Foreclosure crisis spreads from subprime to prime mortgages - USATODAY.com
The pace of prime borrowers going into foreclosure is accelerating, especially in states with mounting unemployment or property values that saw a big run-up during the housing boom.
It's a marked shift from earlier this year, when foreclosures were driven by defaults on subprime loans. And it has major implications — ravaging the credit scores of borrowers who once had unblemished records and dragging down property values in more affluent neighborhoods.
It also threatens to undermine the housing recovery.
"It's definitely a concern," says Brian Bethune at IHS Global Insight. "(Unemployment) is a major driver of foreclosures, and it will frustrate the housing recovery process."
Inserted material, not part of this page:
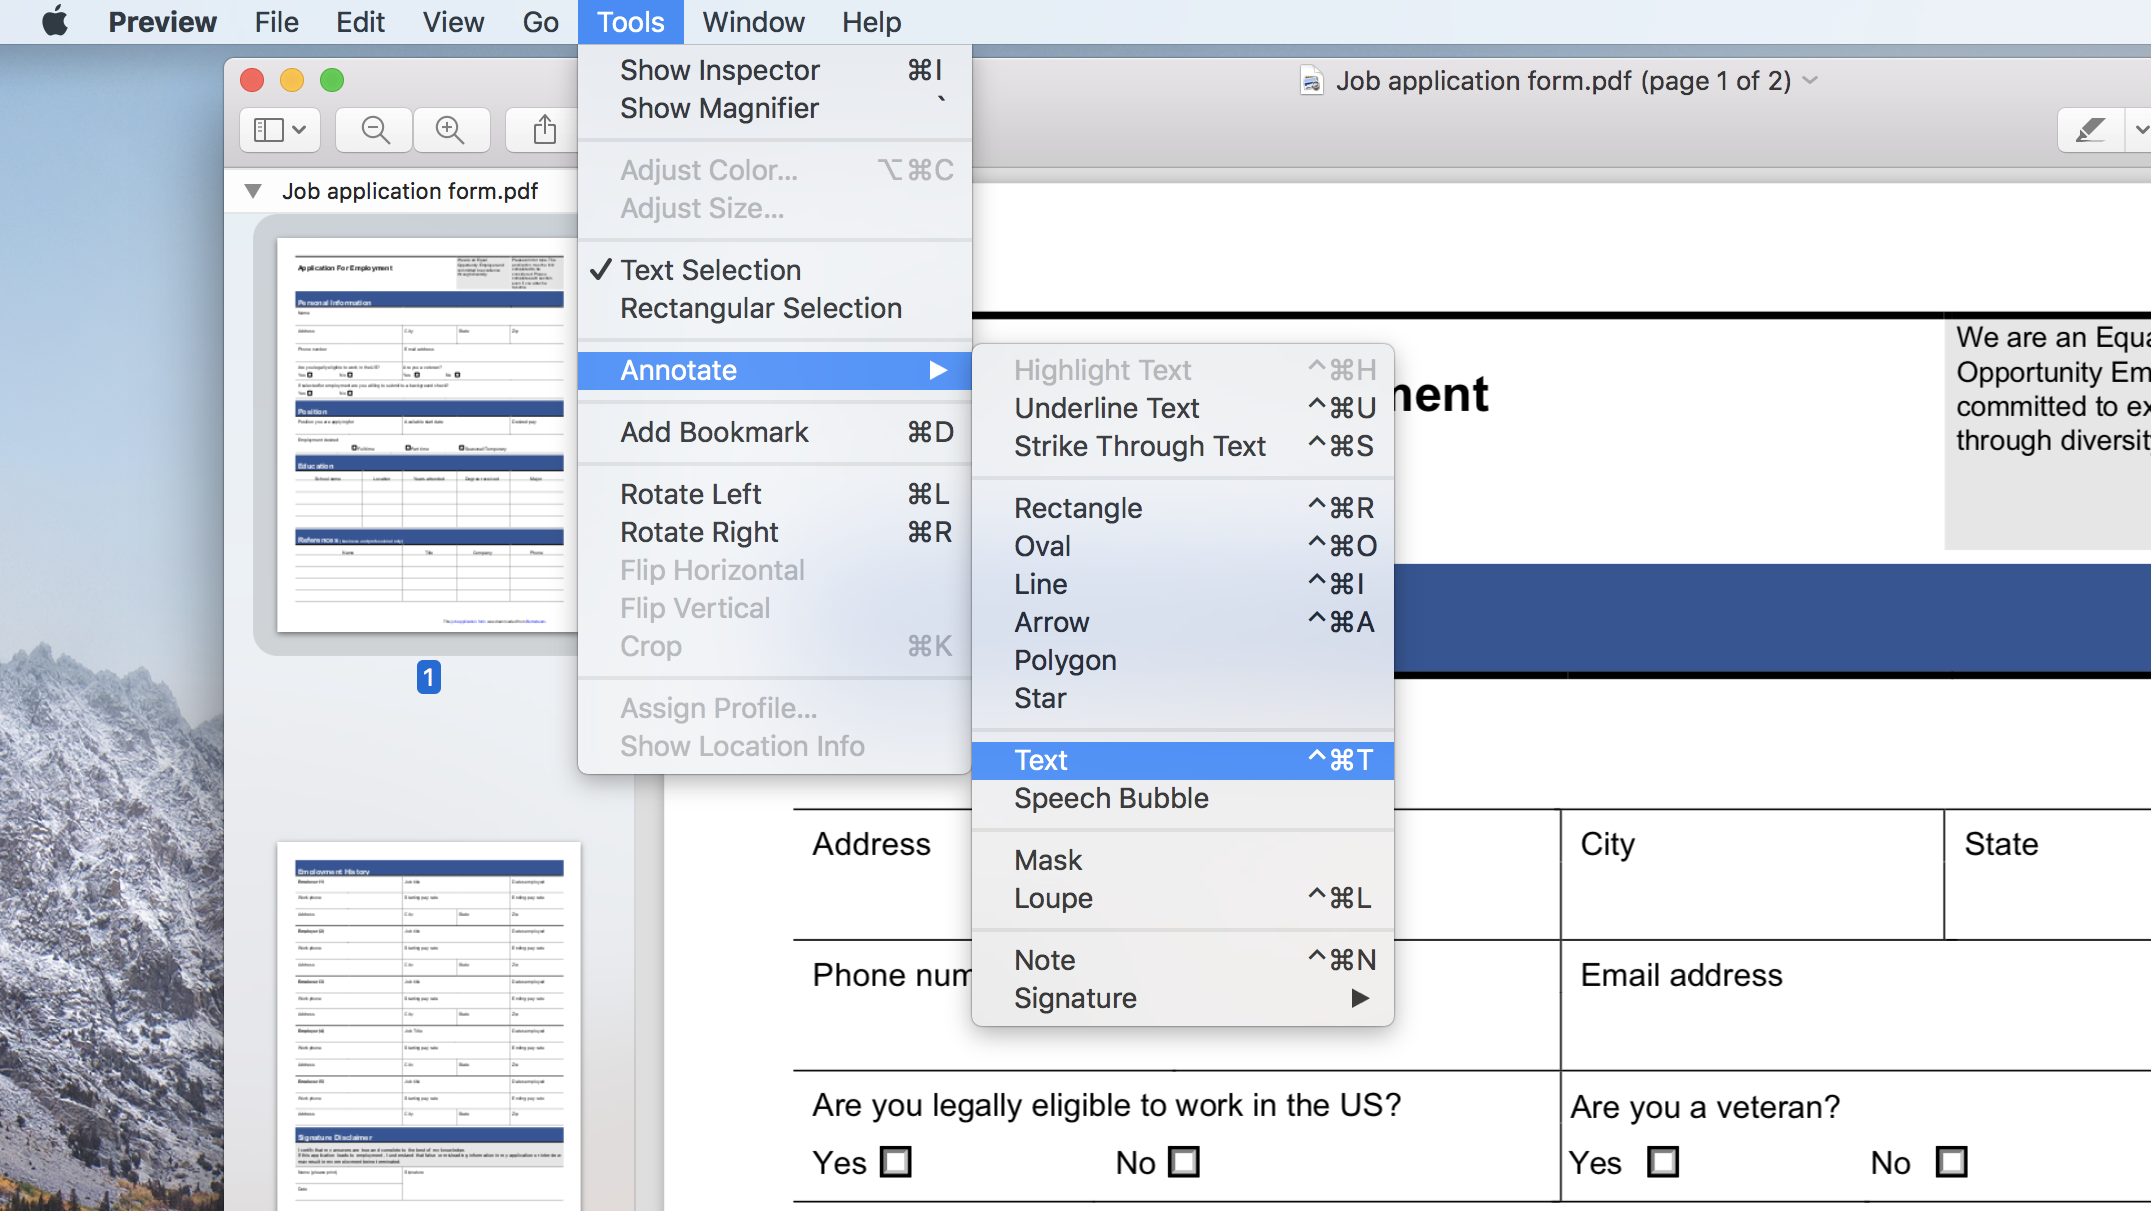Select the Zoom Out tool

pyautogui.click(x=375, y=131)
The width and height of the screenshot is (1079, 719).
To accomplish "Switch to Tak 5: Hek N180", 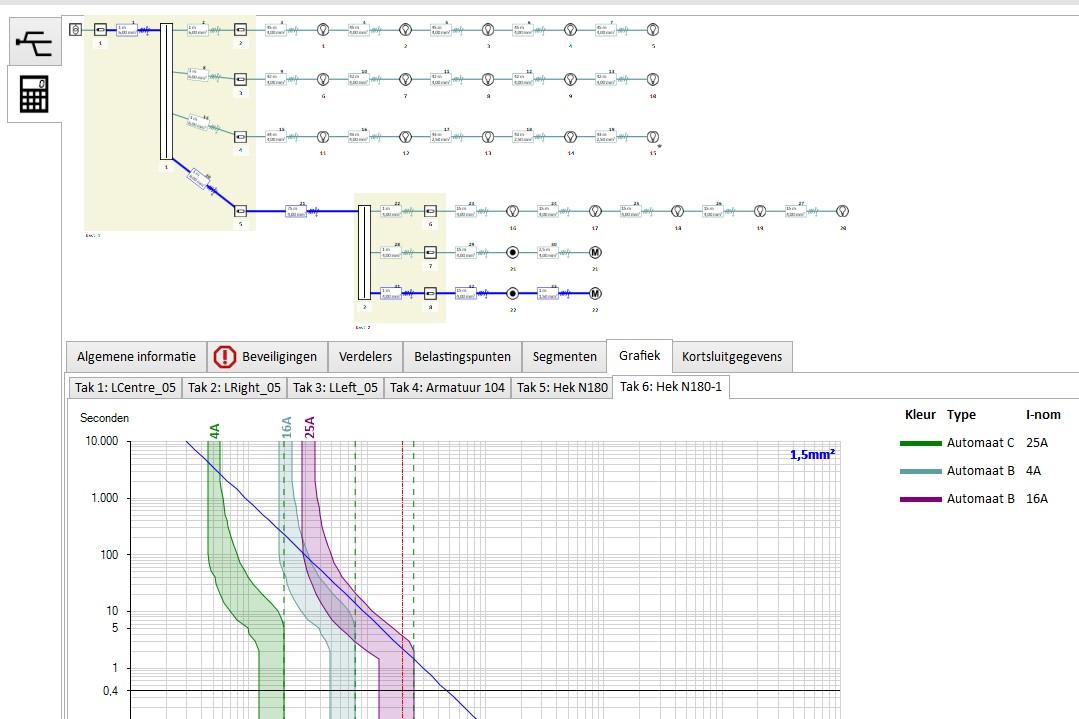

In the first quarter, almost half of the overall increase in the start of foreclosures was due to the increase in prime, fixed-rate loans, according to the Mortgage Bankers Association (MBA). At the end of the fourth quarter, 2.4% of prime mortgages were seriously delinquent, more than double the 1.1% at the end of March 2008, according to a report by the Office of the Comptroller of the Currency and the Office of Thrift Supervision.
"In the beginning, the higher-end (homes) were a bit isolated," says Kevin Marshall, president of Clear Capital, a provider of real estate asset valuation. "But in the last several months, we're seeing a significant erosion in the higher-end homes. It's reached into the prime loans."
California, Florida, Arizona and Nevada represent 56% of the increase in foreclosure starts, including half of the increase in prime fixed-rate foreclosure starts, according to the MBA.